Del percorso di valutazione si sta occupando Prometeia, società bolognese di consulenza e ricerca economica per istituti di credito e assicurazioni, incaricata dall’Ente Cassa di Faetano. Al momento, gli investitori hanno presentato offerte non vincolanti che, nel giro di poco tempo, spiegano i ben informati, dopo gli accertamenti, potranno tramutarsi in offerte vincolanti. Passo che precede la negoziazione vera e propria. Il tutto avverrà sotto il controllo delle autorità di vigilanza e delle istituzioni.

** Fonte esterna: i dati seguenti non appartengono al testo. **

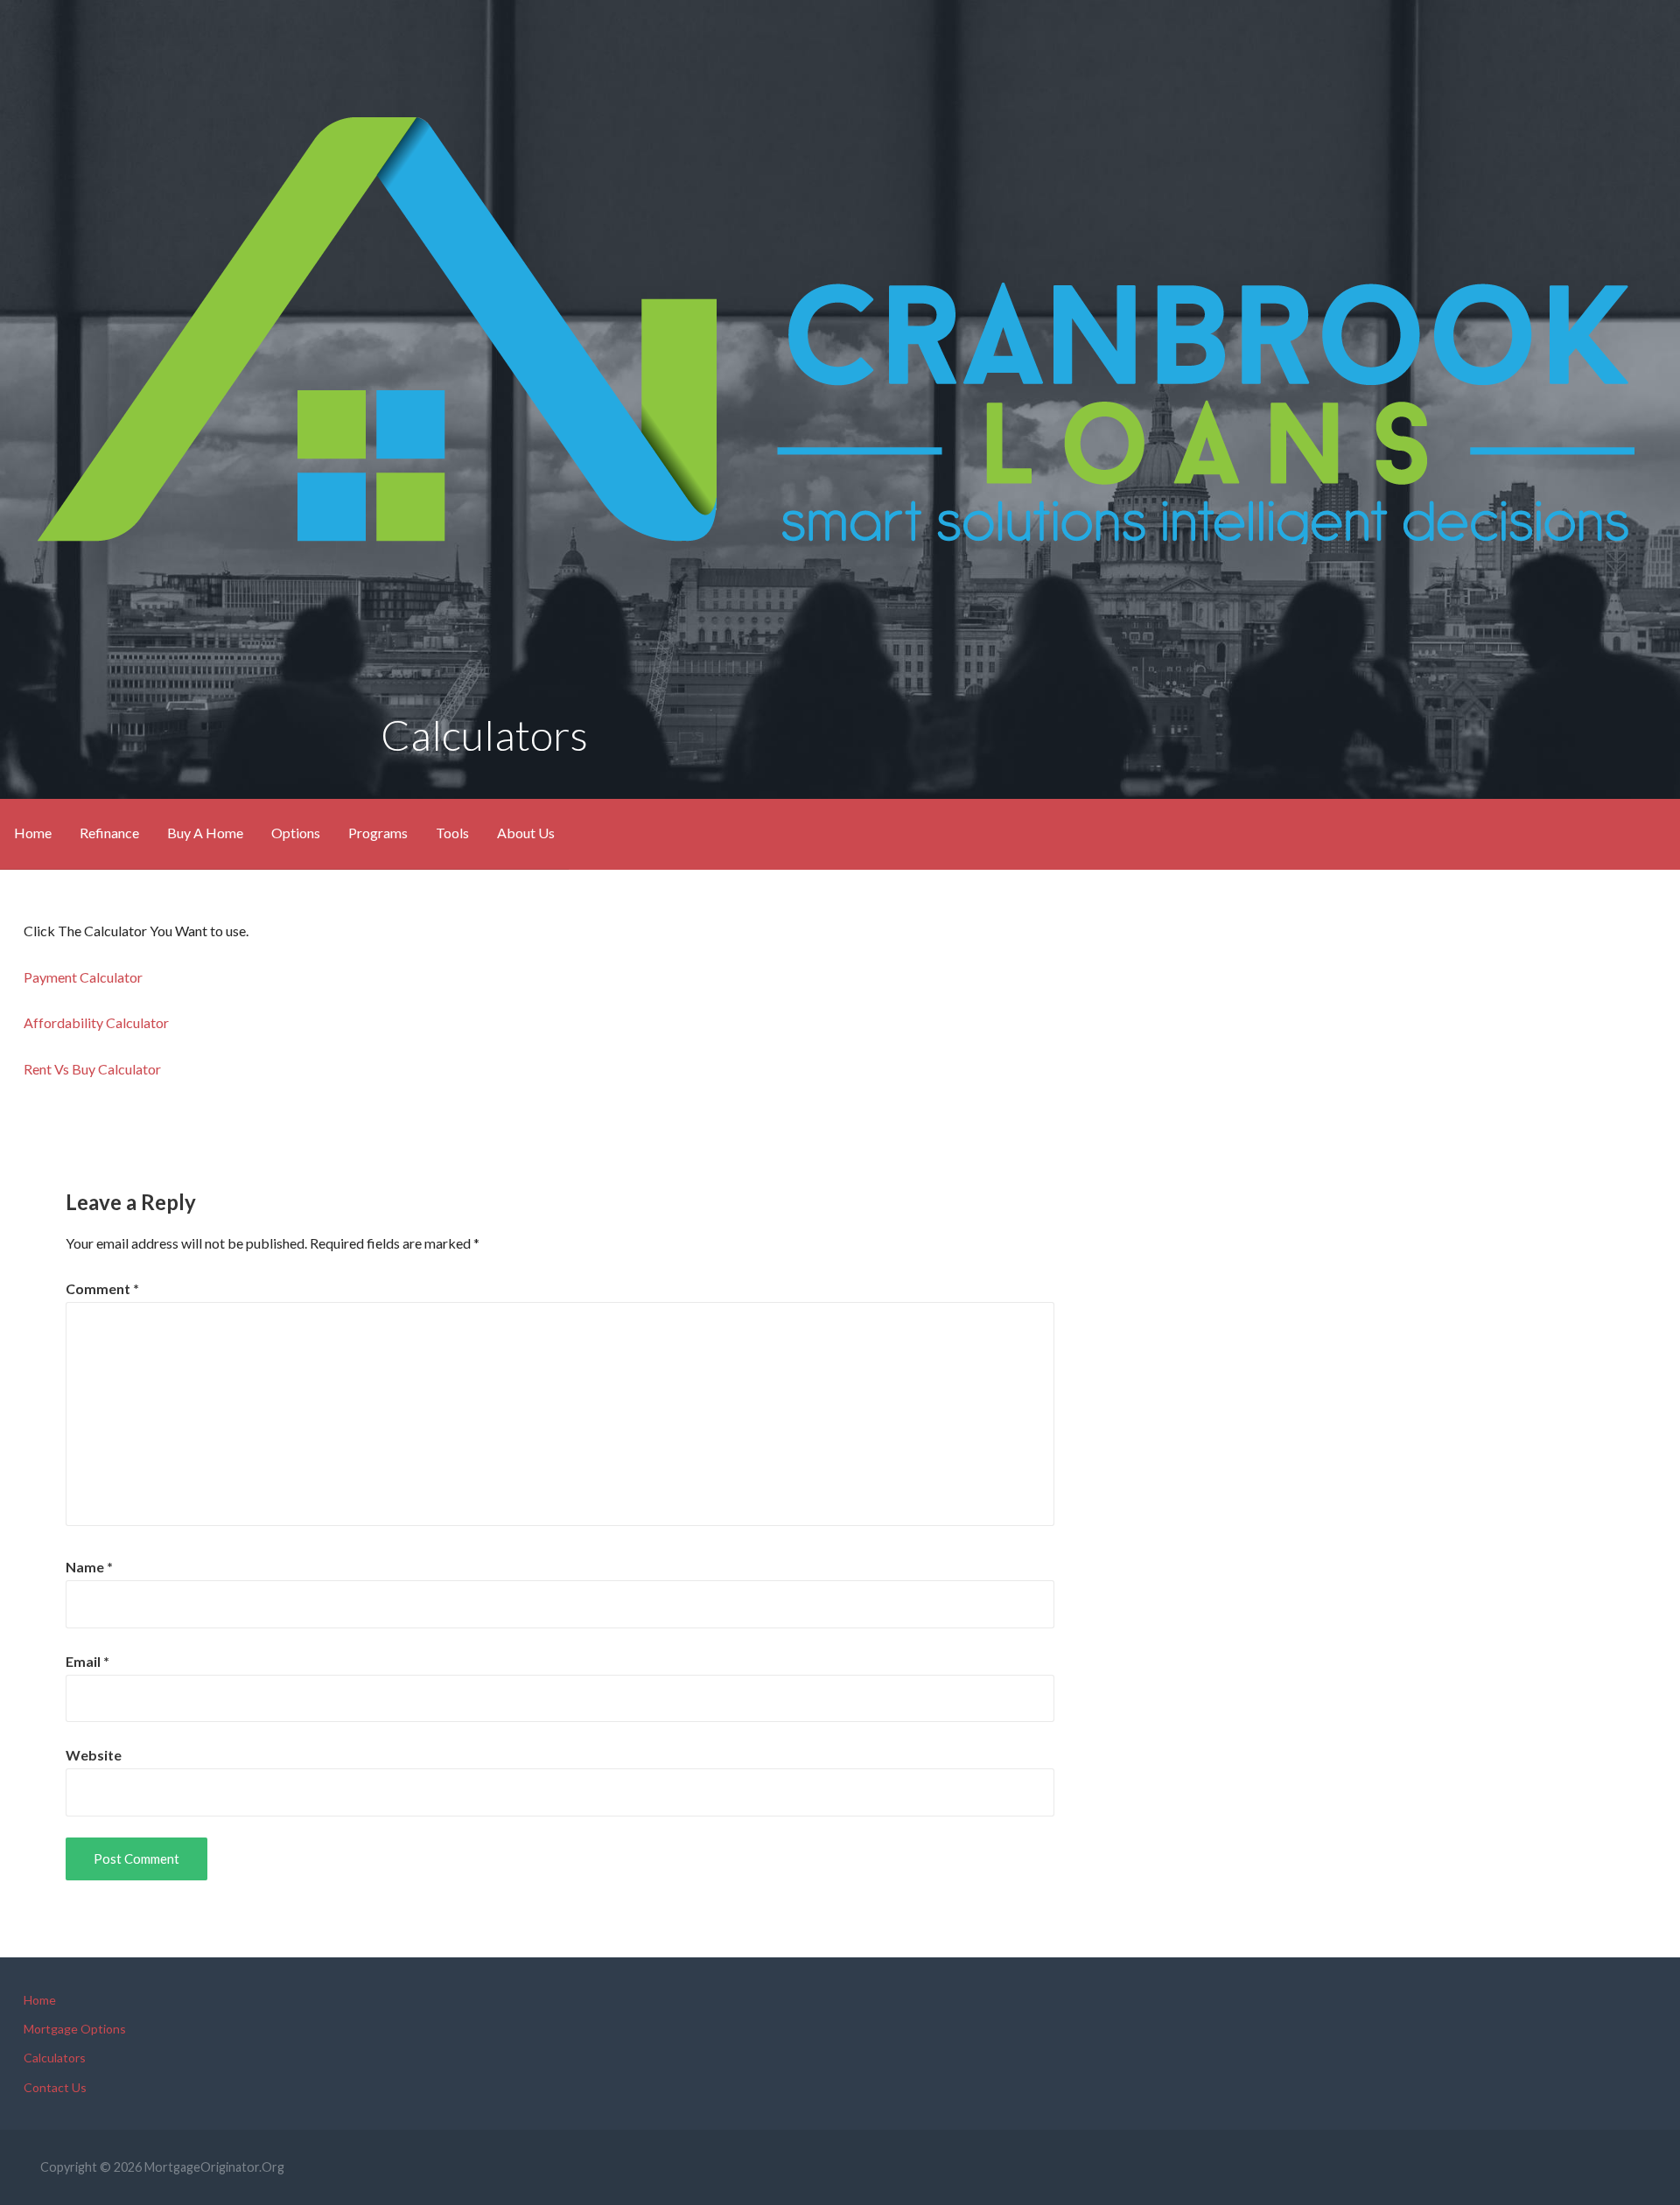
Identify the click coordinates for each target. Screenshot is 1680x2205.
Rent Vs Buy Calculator (92, 1068)
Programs (378, 832)
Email (87, 1661)
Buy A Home (205, 832)
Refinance (109, 832)
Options (295, 832)
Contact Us (55, 2087)
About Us (526, 832)
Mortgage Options (75, 2028)
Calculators (55, 2057)
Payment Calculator (83, 977)
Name (89, 1566)
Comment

Ieri è tornata a intervenire Starcom Holding , società riconducibile all’investitore bulgaro, per fornire la sua versione dei fatti tramite una nota stampa e attraverso un nuovo sito web nel quale il gruppo offre una ricostruzione degli avvenimenti e pubblica una serie di documenti giudiziari sul caso, in parte oscurati. Non si è fatta attendere la replica del presidente dell’Ente Cassa, Sergio Barducci, citato dalla Starcom nel sito. “Non entro nel merito delle vicende del passato – afferma Barducci – che non conosco e, per le quali, non ci sono mai state relazioni tra me e questi signori. Per quanto riguarda, invece, le azioni attribuite da Starcom al nuovo Consiglio di Amministrazione, si tratta di ricostruzioni fantasiose e destituite di ogni fondamento, come già affermato nelle smentite fatte dai nostri avvocati”.